Economics

Schroders Quickview: Eurozone inflation returns

The eurozone’s flash estimate for the harmonised index of consumer prices (HICP) showed an annual increase of 0.3% in May – the first increase since November 2014, backing up our view that deflation is not a major concern for the region.

02/06/2015

Azad Zangana

Azad Zangana

Senior European Economist and Strategist

What is keeping eurozone inflation low?

HICP inflation was a little higher than consensus estimates of 0.2%, but remains low enough to warrant caution.

Lower global energy prices have been dragging eurozone inflation lower for some months now, and continue to make a negative contribution worth about 0.7%.

Inflation in food, alcohol and tobacco had also been a drag at the start of the year; however, inflation in these sub-indices has been rising lately, partly reflecting the recovery in the region’s growth, but also partly due to the depreciation in the euro in recent months.

Is deflation still an issue?

More importantly, the core rate of inflation (excluding food, alcohol, tobacco and energy) increased from 0.6% to 0.9% - supporting our view that deflationary pressures are not a major concern for the monetary union.

Indeed, as we head into the second half of the year, we expect to see headline inflation head higher, and by early next year, catch up with the core rate, especially as the recent fall in global energy prices drops out of the annual comparison.

How does the current economic plight in the eurozone compare with Japan?

As prices have fallen over the past couple of quarters, households have used the extra real disposable income to purchase more goods and services.

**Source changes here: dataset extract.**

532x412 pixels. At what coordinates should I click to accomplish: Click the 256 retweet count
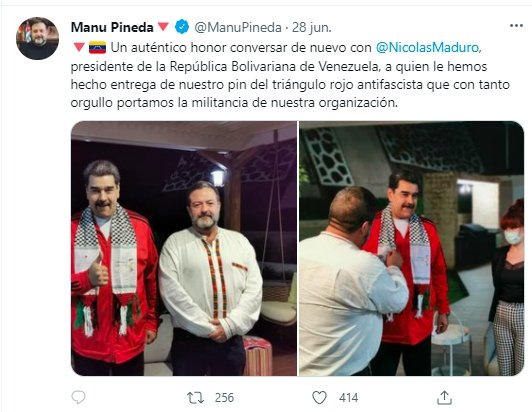224,397
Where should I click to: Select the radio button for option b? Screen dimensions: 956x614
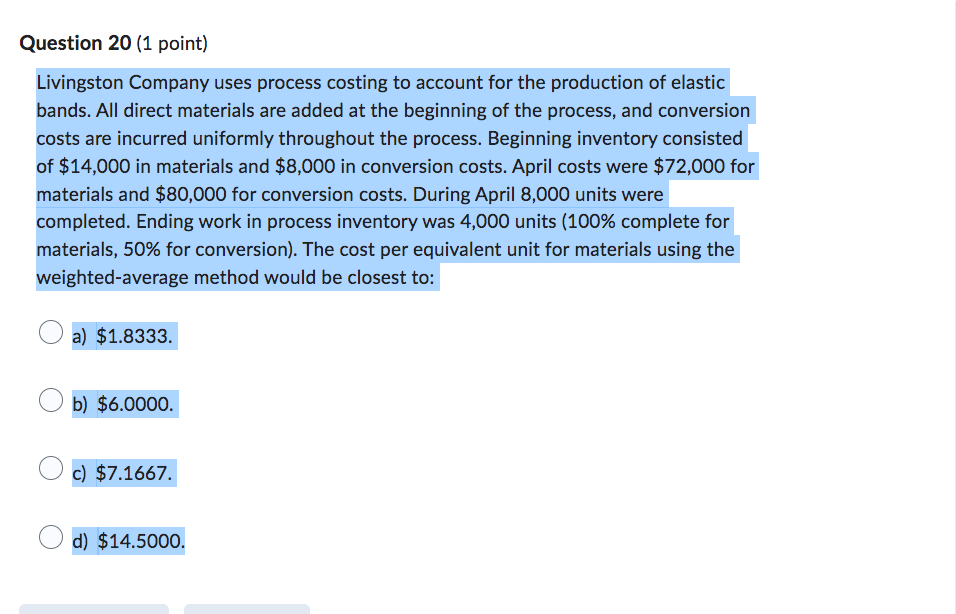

They did not save those gains in anticipation of further deflation – an important distinction from the Japanese experience.

Will the latest inflation data have any impact on the European Central Bank's monetary policy?

For the European Central Bank (ECB), the faster than expected rise in inflation is unlikely to change its outlook or path of monetary stimulus.

The ECB always had a more optimistic forecast than the consensus, and so will not be overly surprised that growth and inflation are improving. We expect the ECB to continue its quantitative easing programme until September 2016.